Problem |
In your copy, include every line of the records exactly and no picture at all.

'''

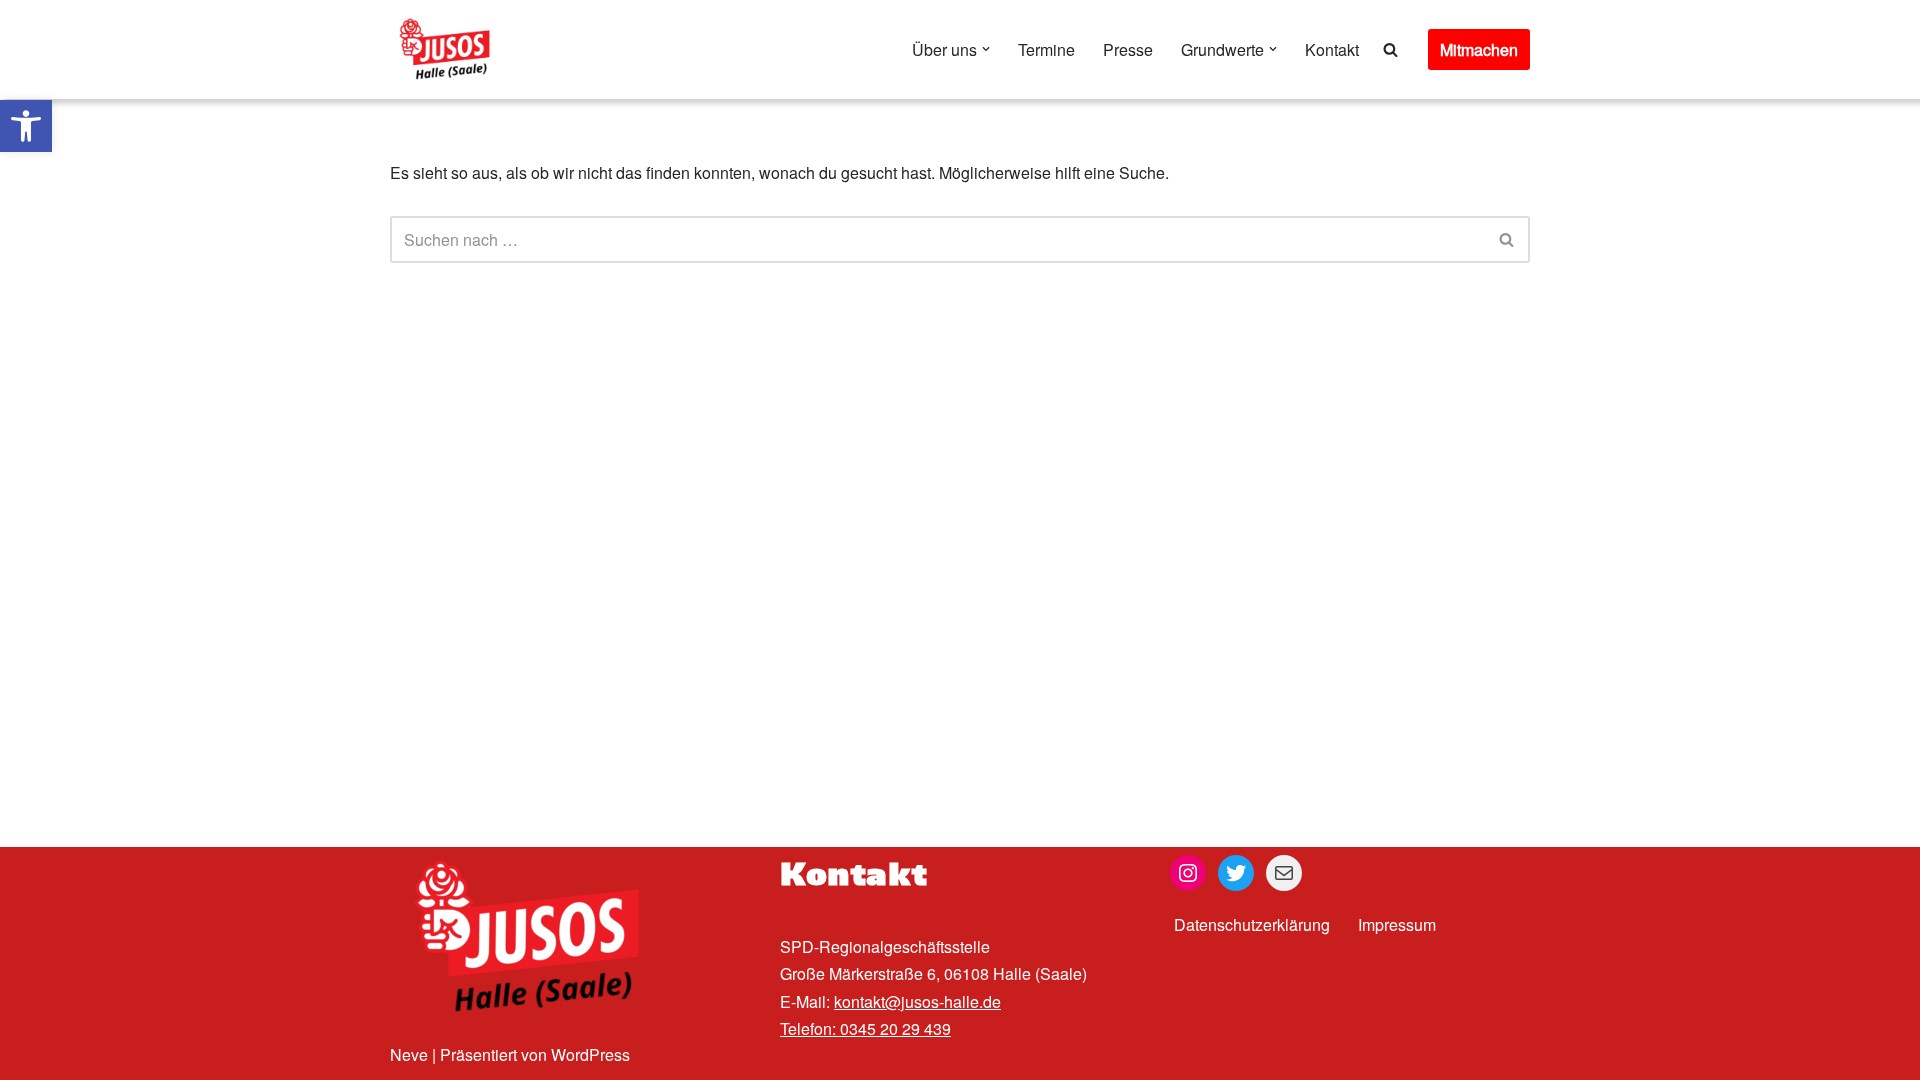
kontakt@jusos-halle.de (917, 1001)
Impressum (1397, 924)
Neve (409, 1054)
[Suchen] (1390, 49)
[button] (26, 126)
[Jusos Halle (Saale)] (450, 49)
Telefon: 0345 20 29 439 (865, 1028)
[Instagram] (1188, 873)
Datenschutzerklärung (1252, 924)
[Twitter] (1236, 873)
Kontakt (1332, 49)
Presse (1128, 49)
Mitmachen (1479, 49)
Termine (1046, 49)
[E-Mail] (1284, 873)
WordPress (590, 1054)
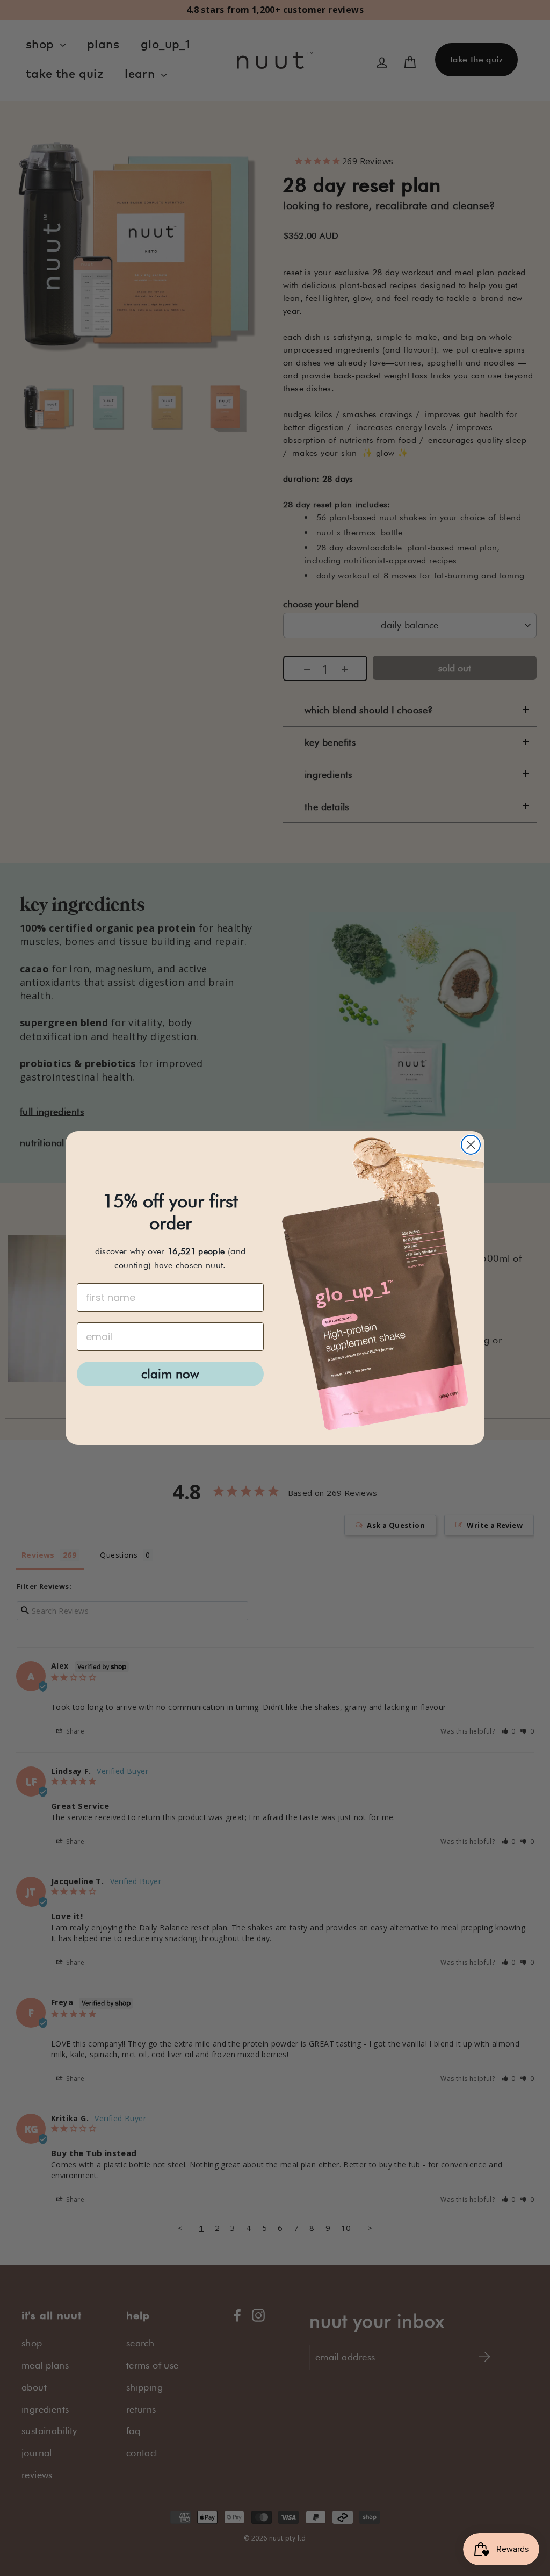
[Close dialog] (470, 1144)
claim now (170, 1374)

'''

Exercise output |
kontakt@jusos-halle.de (917, 1001)
Impressum (1397, 924)
Neve (409, 1054)
[Suchen] (1390, 49)
[button] (26, 126)
[Jusos Halle (Saale)] (450, 49)
Telefon: 0345 20 29 439 (865, 1028)
[Instagram] (1188, 873)
Datenschutzerklärung (1252, 924)
[Twitter] (1236, 873)
Kontakt (1332, 49)
Presse (1128, 49)
Mitmachen (1479, 49)
Termine (1046, 49)
[E-Mail] (1284, 873)
WordPress (590, 1054)
[Close dialog] (470, 1144)
claim now (170, 1374)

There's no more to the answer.